Dass gestern ein Nazi im schönen Thüringen einen Friseur, der sich selbst mit sage und schreibe 74 Stimmen über die Hürde ins Parlament geschleppt hatte, zum Amt des Ministerpräsidenten verholfen hat, war aus Sicht des Regisseurs tatsächlich ein Schelmenstück. Dass die Liberalen bis in die Bundeszentrale dabei mitgespielt haben und sich die CDU der Nummer nicht verwehrt hat, beschreibt die Situation ohne Schnörkel: Der Wirtschaftsliberalismus rüstet zum letzten Gefecht. Diejenigen, die bei der Vision des Versilberns der verbliebenen sozialen Institutionen und bei der Lektüre des Börsenberichts erotischen Fantasien zum Opfer fallen, sind am Zug.

Lassen Sie sich nicht ablenken, durch das, was jetzt im Nachklang folgen wird! Da werden so genannte Altliberale öffentlich weinen und die Umstände beklagen und selbst aus der AFD sind ja immer wieder Stimmen zu hören, die für einen wie auch immer gearteten gemäßigten Flügel zu sprechen beanspruchen und sich von den Nazis im Zwiegespräch distanzieren. Ändern wird es nichts, denn die Allianz für einen Durchmarsch gegen die Reste des Sozialstaates und für eine nach außen gerichtete Militarisierung steht. Von Schäuble und Merz über Lindner bis hin zu den Freunden vom berüchtigten Flügel. 

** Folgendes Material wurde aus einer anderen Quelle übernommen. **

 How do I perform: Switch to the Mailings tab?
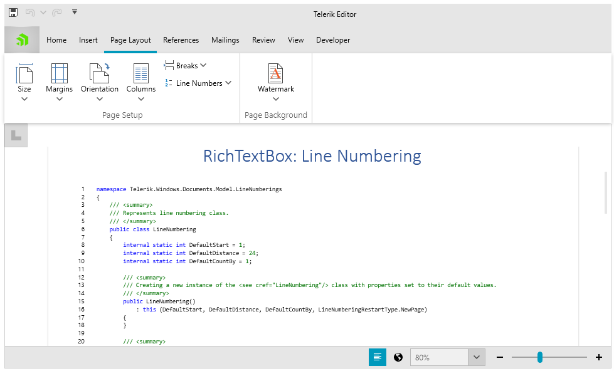click(x=225, y=39)
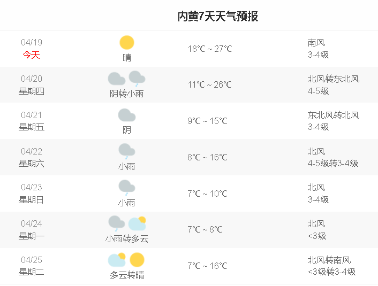Click the 南风 3-4级 wind info

click(x=318, y=49)
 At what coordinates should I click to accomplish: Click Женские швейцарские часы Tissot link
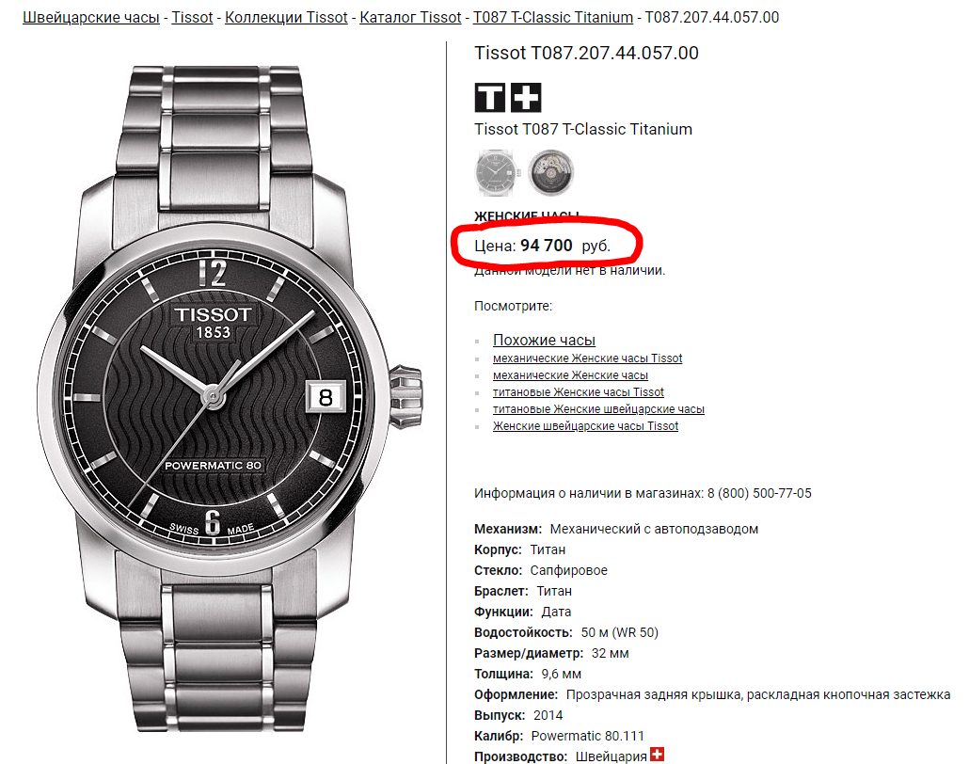click(586, 426)
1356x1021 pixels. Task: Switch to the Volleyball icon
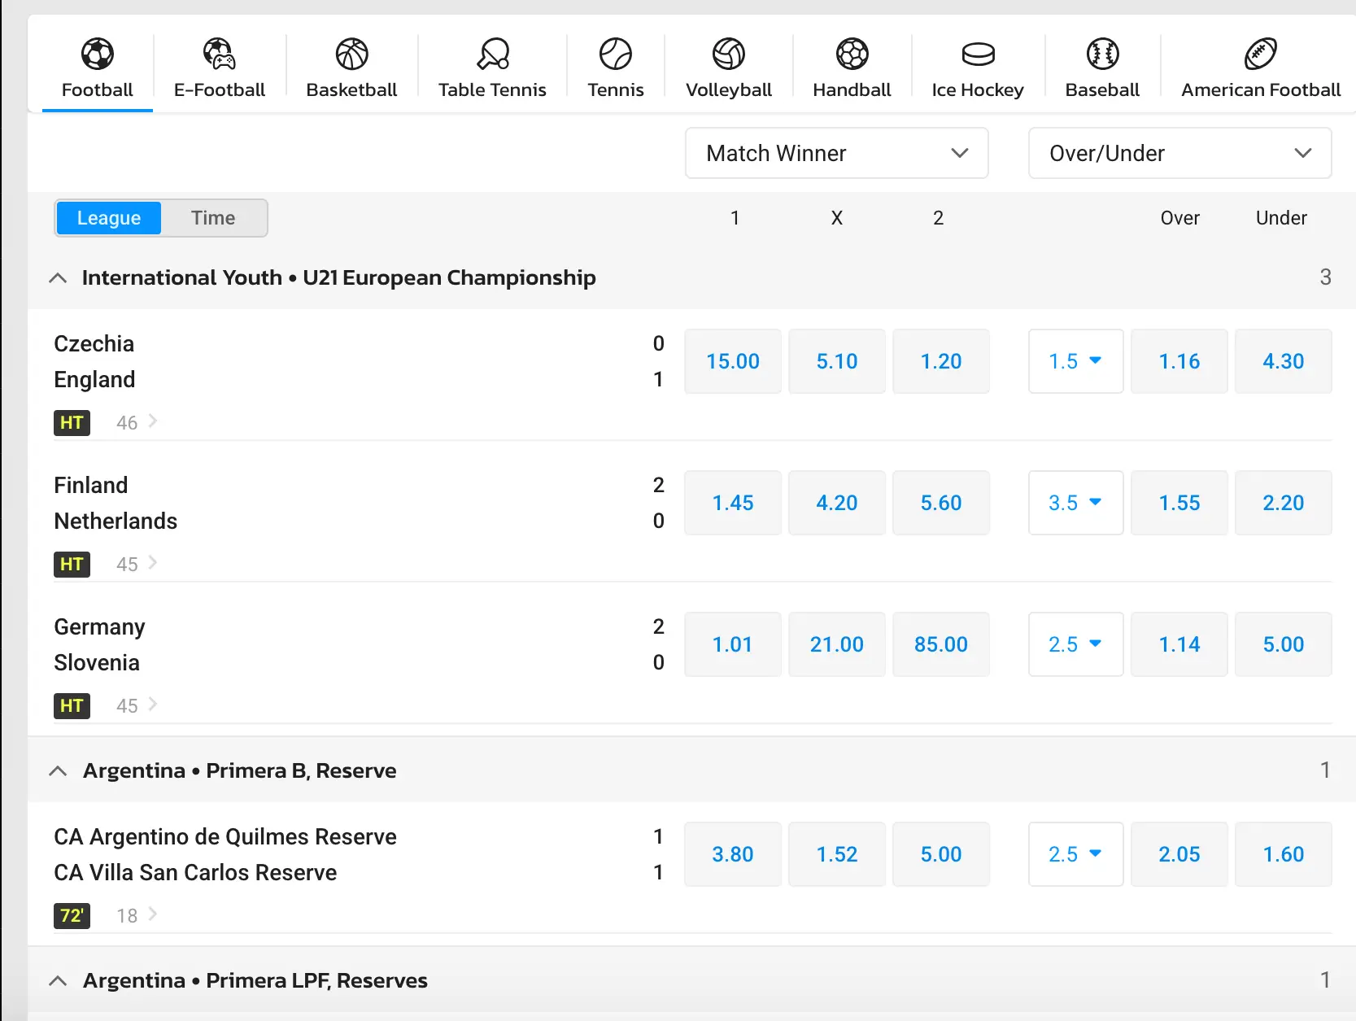[x=728, y=55]
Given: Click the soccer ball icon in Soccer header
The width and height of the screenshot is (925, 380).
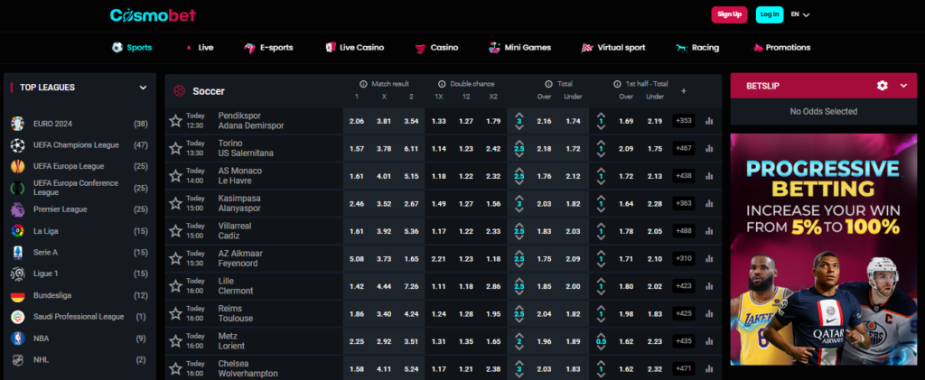Looking at the screenshot, I should [x=179, y=91].
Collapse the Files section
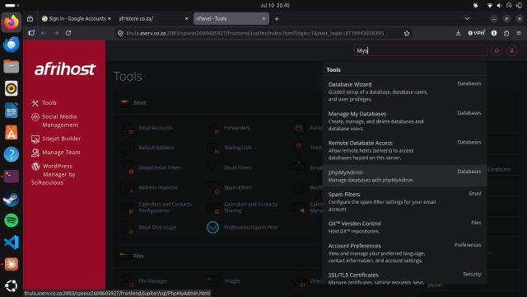The image size is (527, 297). tap(124, 255)
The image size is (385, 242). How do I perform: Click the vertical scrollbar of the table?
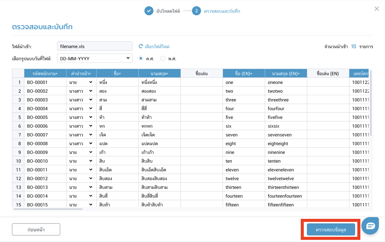pos(371,104)
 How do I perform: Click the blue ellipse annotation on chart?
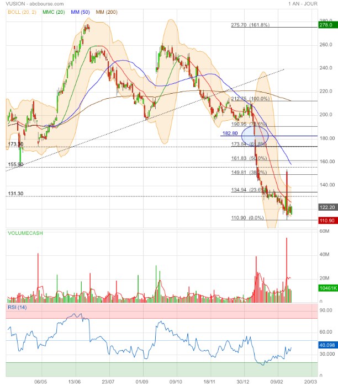coord(255,135)
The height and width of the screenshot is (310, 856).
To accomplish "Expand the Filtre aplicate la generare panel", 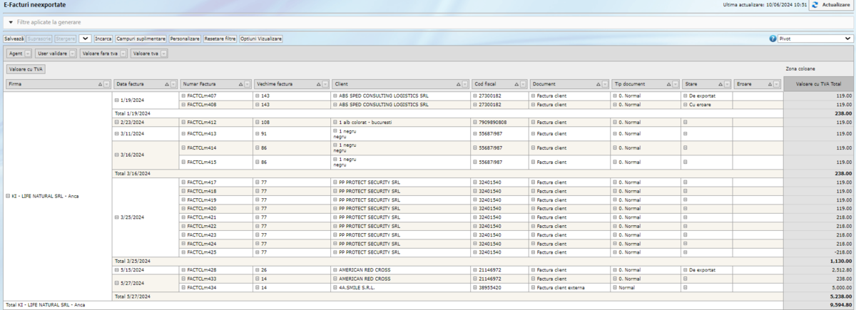I will [x=11, y=22].
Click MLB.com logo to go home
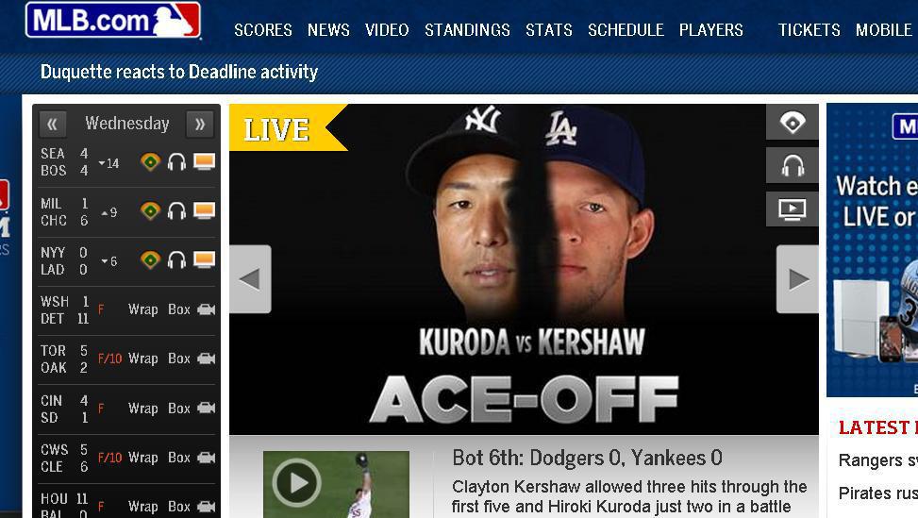The height and width of the screenshot is (518, 918). 113,20
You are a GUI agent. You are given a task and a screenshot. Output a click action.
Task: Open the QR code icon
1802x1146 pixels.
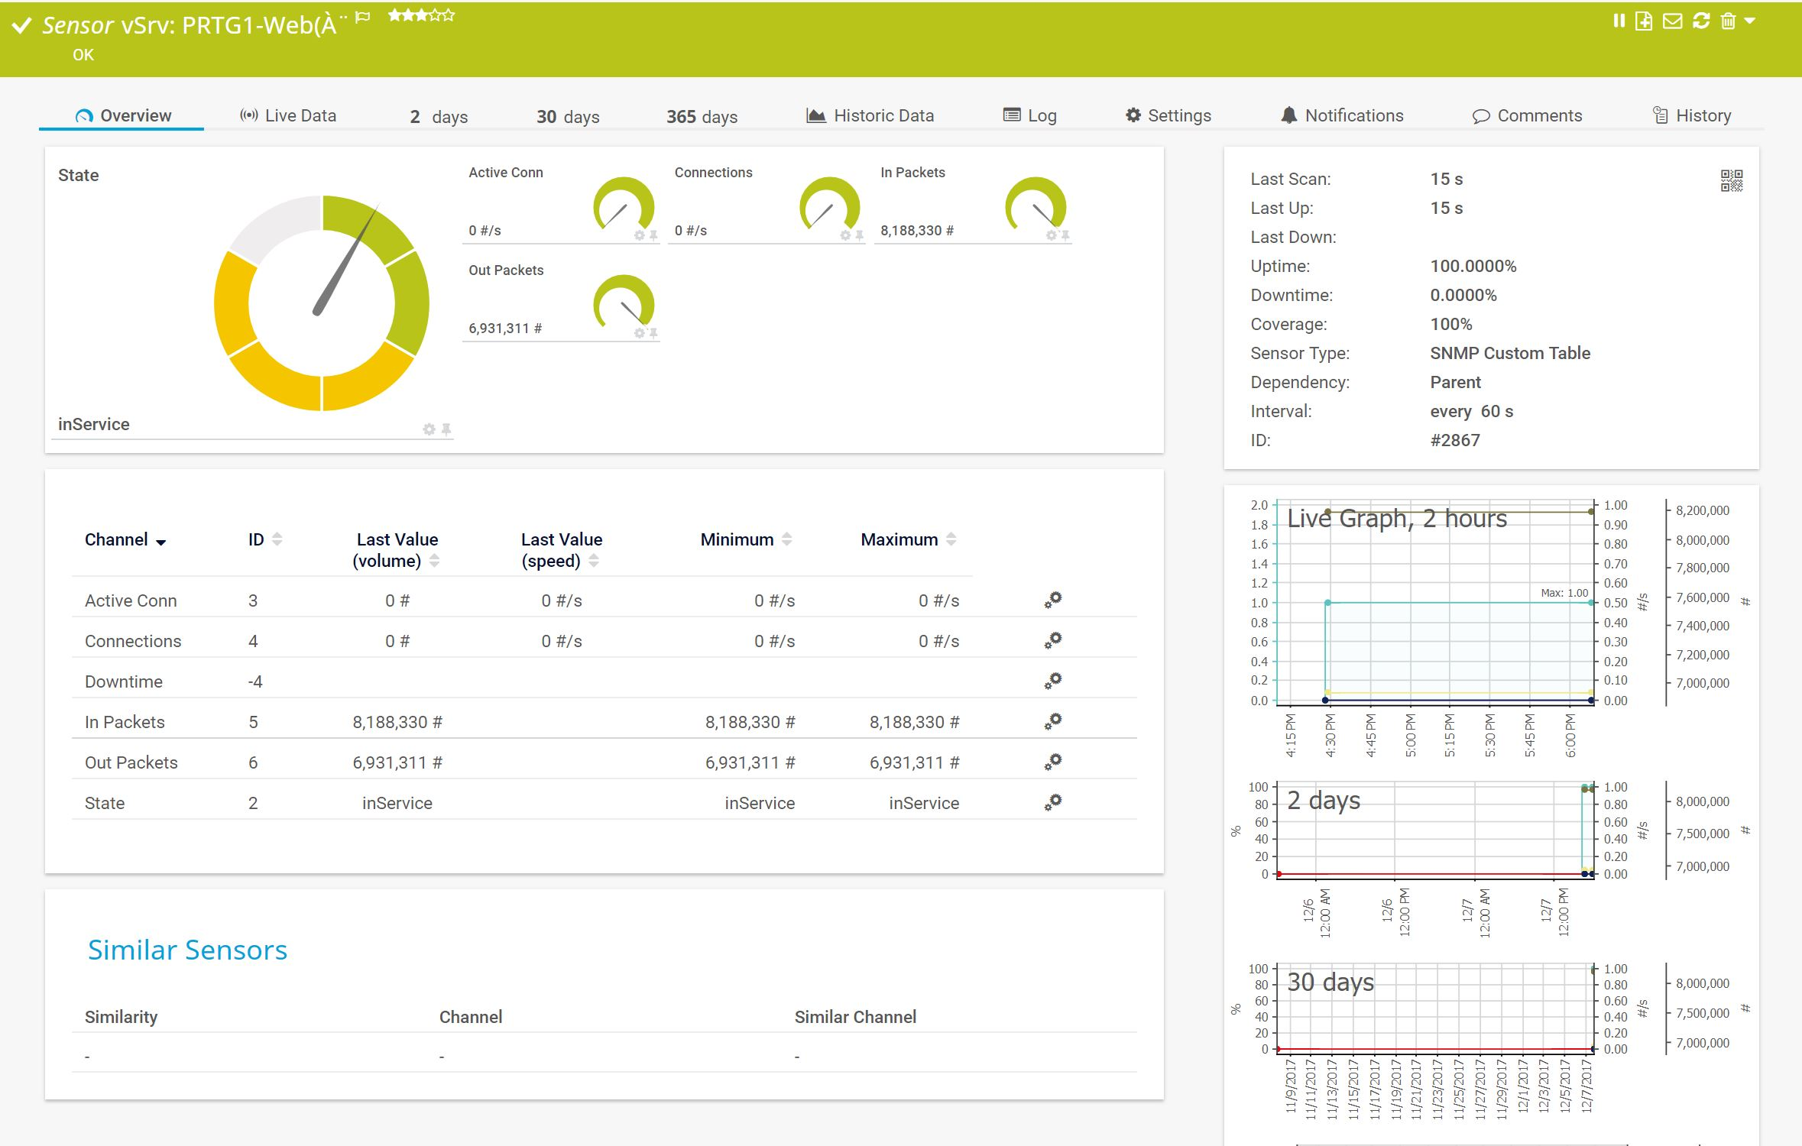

Wer derartige Thesen als zu gewagt ansieht, sehe sich noch einmal die Geschichte der Machtergreifung der historischen Nazis in den Geschichtsbüchern an. Der auf das bürgerliche Dasein ausgerichtete Liberalismus wird sich in Luft auflösen und die letzten Träumer in der AFD werden durch die Analogie eines Rhöm-Putsches aus dem Fenster geworfen werden. Wem die Geschichte zu weit hinten liegt, sehe sich die Entwicklung der Türkei in den letzten fünf Jahren an. Dort wurde das Drehbuch der faschistischen Machtergreifung soeben aktualisiert. Es geht längst nicht mehr um Spekulationen besonders Besorgter, sondern es geht um eine Realität, der nur durch Realität begegnet werden kann.

Das, was bei bestimmten Anlässen als Zivilcourage immer wieder angemahnt wird, ist jetzt Pflicht.  Wenn der Nazi und der Friseur bei der Posse in Thüringen nicht die Augen geöffnet haben, dann ist es zu spät und Dante Alighieri kann getrost zitiert werden: Wenn du hier eintrittst, lass alle Hoffnung fahren.

Oder aber es gelingt der Schulterschluss derer, die es ernst meinen mit den Grundrechten, mit Meinungs- und Koalitionsfreiheit, die es ernst meinen mit lebenswürdigen Existenzbedingungen und die sich keine Feindbilder, für die es sich zu sterben lohnte,, einreden lassen wollen. Zeigen wir bei jedem Atemzug die Zähne!

Die Permanenz der Diaspora

Edgar Hilsenrath. Berlin…Endstation

Der deutsche Jude Edgar Hilsenrath hat im Jahr 2006 einen weiteren Roman veröffentlicht, der das Thema seines Lebens in den Mittelpunkt stellt: Den Holocaust und das Elend des Exils. Mit dem Roman Berlin…Endstation greift Hilsenrath in das unerschöpfliche Erfahrungsreservoir des Exilierten, den es über Frankreich in die USA trieb und von wo er Jahrzehnte später nach Deutschland zurückging. Nicht ungewöhnlich, aber selten, nicht halsbrecherisch, aber couragiert. Die von Hilsenraths biographischer Substanz getränkte fiktive Figur Joseph Leschinsky, genannt Lesche, erfährt es kurz vor seiner geplanten Rückkehr nach Deutschland von einem jüdischen Kollegen im Emigrantencafé in der 86. Straße. In Deutschland, so bedeutet ihm dieser, brauchst du nach keinem Holocaust-Denkmal zu suchen, Deutschland ist ein einziges Holocaust-Denkmal, überall.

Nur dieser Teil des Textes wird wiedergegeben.